Open Niedzwiedzw opened 3 years ago
@Niedzwiedzw which approach are you using? I will try to give you instructions on how to get the relevant information without leaking the sensitive data tomorrow.
I've switched to master branch to be able to use named enum-style Ops, but now it doesn't load the document at all
thread 'parser::lotos::test_parser::test_example_files_parse' panicked at 'bad page?:
Try { file: "/home/niedzwiedz/.cargo/git/checkouts/pdf-3ef1c528a9b91eec/9e56f00/pdf/src/file.rs", line: 94, column: 19, source:
Try { file: "/home/niedzwiedz/.cargo/git/checkouts/pdf-3ef1c528a9b91eec/9e56f00/pdf/src/object/types.rs", line: 22, column: 42,
source: FromPrimitive {
typ: "Option < Content >",
field: "contents",
source: TryContext { file: "/home/niedzwiedz/.cargo
/git/checkouts/pdf-3ef1c528a9b91eec/9e56f00/pdf/src/content.rs",
line: 237, column: 21, context: [("op.as_str()", "Ok(\"BI\")")],
source: MissingEntry { typ: "InlineImage", field: "ColorSpace" } } } } }',
invoices/src/parser.rs:155:47
oh wow. an inline image. Will look into that as well.

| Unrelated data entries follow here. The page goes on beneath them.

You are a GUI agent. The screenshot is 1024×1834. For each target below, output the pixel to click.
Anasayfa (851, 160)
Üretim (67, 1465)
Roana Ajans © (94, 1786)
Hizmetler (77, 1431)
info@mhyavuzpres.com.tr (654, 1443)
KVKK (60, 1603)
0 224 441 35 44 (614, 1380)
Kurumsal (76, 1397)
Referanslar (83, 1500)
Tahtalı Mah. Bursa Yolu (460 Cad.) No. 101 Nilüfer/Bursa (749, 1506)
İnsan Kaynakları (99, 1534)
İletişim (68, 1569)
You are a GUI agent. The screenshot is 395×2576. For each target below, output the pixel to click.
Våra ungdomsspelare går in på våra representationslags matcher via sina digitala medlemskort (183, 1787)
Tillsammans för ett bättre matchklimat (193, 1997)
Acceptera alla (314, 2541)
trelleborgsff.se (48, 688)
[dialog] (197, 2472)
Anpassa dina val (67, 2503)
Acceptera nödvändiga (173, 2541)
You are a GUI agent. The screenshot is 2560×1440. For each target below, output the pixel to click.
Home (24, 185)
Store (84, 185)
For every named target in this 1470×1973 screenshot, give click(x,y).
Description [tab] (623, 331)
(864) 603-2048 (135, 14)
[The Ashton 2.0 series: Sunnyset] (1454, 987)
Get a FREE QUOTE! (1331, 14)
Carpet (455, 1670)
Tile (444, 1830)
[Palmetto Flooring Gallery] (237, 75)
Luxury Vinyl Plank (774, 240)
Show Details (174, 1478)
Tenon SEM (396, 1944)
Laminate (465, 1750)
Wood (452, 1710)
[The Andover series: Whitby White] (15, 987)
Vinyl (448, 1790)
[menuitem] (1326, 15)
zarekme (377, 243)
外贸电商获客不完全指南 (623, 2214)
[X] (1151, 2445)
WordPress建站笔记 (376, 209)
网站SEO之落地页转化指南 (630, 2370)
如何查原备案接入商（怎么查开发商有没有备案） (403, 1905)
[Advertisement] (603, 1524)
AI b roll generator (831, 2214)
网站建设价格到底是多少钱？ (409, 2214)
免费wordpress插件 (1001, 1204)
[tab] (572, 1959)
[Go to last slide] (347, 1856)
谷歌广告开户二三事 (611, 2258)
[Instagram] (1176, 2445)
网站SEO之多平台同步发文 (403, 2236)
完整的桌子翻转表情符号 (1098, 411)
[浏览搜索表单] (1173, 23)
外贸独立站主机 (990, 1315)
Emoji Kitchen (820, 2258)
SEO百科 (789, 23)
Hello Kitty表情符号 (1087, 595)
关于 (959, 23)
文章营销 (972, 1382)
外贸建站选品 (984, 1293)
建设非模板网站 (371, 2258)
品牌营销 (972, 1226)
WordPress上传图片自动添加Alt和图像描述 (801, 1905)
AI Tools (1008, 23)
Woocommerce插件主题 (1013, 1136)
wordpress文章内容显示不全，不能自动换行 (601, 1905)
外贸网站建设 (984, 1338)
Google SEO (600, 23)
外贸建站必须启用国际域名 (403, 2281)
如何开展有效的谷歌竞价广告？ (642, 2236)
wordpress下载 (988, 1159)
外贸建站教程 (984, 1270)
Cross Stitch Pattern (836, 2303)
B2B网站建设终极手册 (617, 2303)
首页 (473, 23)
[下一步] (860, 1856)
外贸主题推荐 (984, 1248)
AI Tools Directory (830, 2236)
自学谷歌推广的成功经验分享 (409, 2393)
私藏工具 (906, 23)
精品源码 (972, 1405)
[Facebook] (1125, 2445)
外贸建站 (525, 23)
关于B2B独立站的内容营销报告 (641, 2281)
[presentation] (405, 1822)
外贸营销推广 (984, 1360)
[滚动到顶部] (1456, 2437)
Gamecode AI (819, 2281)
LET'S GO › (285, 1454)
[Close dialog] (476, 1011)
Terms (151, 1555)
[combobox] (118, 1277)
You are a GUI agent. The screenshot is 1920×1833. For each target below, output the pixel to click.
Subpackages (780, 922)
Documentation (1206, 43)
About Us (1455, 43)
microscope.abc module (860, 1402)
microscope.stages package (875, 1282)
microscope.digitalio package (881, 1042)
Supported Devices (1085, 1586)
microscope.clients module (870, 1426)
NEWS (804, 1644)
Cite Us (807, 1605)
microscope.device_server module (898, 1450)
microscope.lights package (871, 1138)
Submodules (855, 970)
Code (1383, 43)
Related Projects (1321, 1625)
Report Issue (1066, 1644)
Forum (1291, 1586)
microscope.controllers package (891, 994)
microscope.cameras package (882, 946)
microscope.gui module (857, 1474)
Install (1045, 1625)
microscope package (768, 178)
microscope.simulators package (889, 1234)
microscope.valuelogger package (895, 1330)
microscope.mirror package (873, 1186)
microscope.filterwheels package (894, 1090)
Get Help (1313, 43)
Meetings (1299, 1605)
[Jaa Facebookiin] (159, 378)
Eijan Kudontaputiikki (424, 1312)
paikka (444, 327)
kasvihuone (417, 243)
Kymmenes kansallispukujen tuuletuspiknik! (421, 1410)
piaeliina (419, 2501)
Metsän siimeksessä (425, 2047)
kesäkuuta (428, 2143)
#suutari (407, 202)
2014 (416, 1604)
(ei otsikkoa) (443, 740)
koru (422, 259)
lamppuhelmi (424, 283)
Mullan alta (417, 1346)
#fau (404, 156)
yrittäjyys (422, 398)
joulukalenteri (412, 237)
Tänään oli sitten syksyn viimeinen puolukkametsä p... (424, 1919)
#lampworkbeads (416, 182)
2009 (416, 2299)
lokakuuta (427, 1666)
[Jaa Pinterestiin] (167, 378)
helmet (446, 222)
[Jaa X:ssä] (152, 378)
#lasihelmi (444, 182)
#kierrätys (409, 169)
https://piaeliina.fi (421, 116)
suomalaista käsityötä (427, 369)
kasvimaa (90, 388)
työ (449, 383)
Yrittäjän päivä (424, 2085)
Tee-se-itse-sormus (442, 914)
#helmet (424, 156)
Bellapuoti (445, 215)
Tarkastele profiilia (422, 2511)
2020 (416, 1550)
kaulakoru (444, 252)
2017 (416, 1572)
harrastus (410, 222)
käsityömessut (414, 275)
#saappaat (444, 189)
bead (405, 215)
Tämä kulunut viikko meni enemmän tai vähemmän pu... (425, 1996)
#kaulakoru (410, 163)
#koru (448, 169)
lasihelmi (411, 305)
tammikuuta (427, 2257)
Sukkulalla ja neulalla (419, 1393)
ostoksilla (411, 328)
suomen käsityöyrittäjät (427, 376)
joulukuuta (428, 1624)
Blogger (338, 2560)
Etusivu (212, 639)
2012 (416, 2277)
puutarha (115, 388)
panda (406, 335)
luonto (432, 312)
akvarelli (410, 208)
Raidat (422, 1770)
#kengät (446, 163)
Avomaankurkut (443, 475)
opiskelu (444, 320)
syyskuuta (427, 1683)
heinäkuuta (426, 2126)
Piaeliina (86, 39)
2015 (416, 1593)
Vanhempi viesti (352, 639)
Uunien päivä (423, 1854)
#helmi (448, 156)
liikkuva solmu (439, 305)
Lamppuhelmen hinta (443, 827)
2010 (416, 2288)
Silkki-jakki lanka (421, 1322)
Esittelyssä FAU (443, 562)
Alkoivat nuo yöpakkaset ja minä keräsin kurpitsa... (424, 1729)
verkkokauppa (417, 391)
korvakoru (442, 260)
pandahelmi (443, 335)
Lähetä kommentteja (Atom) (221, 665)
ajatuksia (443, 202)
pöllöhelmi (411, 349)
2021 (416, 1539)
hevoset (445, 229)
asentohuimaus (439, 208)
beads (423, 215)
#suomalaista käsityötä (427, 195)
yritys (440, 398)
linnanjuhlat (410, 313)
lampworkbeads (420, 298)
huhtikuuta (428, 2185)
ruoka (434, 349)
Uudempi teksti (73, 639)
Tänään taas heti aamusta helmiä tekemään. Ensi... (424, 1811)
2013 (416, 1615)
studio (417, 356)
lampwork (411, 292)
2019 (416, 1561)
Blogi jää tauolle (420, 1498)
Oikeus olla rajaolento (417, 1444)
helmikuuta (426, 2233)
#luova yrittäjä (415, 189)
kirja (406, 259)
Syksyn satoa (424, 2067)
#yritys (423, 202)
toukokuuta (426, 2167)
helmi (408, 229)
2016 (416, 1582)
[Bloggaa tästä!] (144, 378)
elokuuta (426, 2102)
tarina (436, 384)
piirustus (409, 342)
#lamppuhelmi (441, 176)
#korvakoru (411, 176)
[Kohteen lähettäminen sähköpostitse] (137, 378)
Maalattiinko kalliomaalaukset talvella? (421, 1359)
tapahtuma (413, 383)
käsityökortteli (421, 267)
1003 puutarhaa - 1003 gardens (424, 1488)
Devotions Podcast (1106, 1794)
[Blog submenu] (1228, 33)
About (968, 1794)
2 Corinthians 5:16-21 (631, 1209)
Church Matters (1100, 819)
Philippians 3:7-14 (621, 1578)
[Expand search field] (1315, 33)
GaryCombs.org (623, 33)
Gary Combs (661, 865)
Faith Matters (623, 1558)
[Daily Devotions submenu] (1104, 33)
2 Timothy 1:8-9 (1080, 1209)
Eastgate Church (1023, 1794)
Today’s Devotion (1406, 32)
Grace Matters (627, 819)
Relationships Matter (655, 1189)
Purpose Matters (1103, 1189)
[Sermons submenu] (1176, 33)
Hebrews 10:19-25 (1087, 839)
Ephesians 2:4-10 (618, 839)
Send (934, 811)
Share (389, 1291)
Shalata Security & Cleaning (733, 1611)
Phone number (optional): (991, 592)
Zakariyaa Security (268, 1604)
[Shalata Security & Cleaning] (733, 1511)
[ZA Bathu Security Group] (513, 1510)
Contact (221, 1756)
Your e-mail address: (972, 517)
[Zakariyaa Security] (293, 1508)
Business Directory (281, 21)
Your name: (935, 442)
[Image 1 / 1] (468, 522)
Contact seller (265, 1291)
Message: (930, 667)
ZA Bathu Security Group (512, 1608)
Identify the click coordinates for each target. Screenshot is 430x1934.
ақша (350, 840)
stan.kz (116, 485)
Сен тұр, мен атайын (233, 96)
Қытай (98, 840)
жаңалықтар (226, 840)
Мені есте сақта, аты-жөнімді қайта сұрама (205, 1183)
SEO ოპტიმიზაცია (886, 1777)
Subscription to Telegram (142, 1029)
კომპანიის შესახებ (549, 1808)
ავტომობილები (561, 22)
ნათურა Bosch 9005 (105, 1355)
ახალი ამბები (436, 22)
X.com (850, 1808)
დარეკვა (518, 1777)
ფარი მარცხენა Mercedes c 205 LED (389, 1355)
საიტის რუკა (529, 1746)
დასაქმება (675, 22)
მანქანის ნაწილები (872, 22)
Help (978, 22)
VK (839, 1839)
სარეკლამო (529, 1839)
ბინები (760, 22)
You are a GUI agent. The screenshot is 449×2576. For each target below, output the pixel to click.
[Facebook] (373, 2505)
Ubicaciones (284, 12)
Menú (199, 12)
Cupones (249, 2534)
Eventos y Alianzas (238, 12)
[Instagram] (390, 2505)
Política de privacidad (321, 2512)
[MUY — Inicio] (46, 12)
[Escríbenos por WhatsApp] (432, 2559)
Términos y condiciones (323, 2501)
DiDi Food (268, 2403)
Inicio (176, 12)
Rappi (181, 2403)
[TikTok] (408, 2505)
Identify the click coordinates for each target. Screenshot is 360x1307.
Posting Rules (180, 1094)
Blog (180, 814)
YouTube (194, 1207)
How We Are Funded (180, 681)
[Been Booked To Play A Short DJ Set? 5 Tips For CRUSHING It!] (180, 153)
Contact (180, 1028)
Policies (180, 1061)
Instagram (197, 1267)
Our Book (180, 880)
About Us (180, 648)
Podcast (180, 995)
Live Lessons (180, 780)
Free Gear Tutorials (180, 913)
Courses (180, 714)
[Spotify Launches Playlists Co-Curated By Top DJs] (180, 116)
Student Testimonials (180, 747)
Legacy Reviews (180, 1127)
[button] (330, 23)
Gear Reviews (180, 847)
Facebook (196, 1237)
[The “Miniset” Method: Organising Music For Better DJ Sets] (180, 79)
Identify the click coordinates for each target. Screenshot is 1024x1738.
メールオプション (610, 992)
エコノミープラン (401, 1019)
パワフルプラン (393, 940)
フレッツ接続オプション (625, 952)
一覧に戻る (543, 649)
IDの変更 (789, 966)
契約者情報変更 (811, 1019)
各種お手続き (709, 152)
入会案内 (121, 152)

I'm not creating the documents, and I can imagine the standard compliance for pdf is a MESS. for some context, I'm trying to salvage what I can from some government generated documents :D
@s3bk https://github.com/sbeckeriv/lopdf/blob/master/src/nom_parser.rs would this be useful to you at all?
I don't think we are going to switch to nom. It is great, but PDF is a mess and we already have a handwritten parser.
The PDF Reference lists ColorSpace
as a non-optional field of inline images.
And I have no intention of allowing various derivations from the specification as that is a hole without bottom.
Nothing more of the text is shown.